The light was off, and the door opened and a person came in and got into the other bed in the hospital room. The person started crying and kept crying for about 30 minutes. I couldn’t sleep before and I certainly couldn’t sleep now. I didn’t really know if I felt safe or not with this new person in the room. The psychiatric hospital was a “dual unit” which treated patients with mental health and substance abuse issues.
I thought hard and made a fateful decision. I sat up in my bed in the darkness, as my new roommate continued sobbing. I quietly said to him, across the distance and the darkness, “I don’t know why you’re crying, but if you want to talk about it, I’m here to listen.” I spent a few minutes telling him my story, which I just told you, of how I was like Wile E. Coyote who had suddenly collapsed. After a few minutes, my roommate sat up in bed and started talking to me.
We chatted for about a half hour. I’m not going to say that we became best friends, because we didn’t. This isn’t some Hollywood story. But we came to see each other as human beings who were in trouble and who could at least talk to each other, listen to each other’s story. That moment helped me through the whole six days I was in the psychiatric hospital. I decided to engage with all of the people that I interacted with, the staff and the other patients, talking to them and treating them like people. That helped me get through those tough days as I recovered.

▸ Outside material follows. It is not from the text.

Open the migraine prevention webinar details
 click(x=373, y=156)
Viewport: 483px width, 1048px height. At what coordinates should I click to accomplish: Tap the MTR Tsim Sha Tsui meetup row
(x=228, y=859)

When I left the psychiatric hospital, I packed up my belongings and went to find my roommate and to thank him for being open, for talking to me that first night. Before I had the chance to thank him, he thanked me first. He said that talking had helped him a lot, that he was less afraid after that. That really surprised me. I had reached out to him in order to create a safe space to reduce my own social anxiety. But he was telling me that it had helped him find a safe space. It took me a couple of weeks to figure out what it all meant.
What I learned from that experience is that we can reach out and build community, helping others as we help ourselves. From that moment on, I’ve reached out without fear and have taken initiative with the people around me: with strangers, friends, and family., When I build a sense of community, I feel more trust and that helps control my social anxiety. Instead of withdrawing, I go out and take initiative with people, and that puts me in a safe, healthier space.
I still have struggles. of course, and I’m still very careful. I have therapeutic practices other than community. I do meditation. I walk in the evening. I try to be around good people. My wife, who has been cancer-free for years now, helps me every day. We share our best and our worst, but we are there for each other no matter what. That’s a pretty good definition of love, and a great definition of community.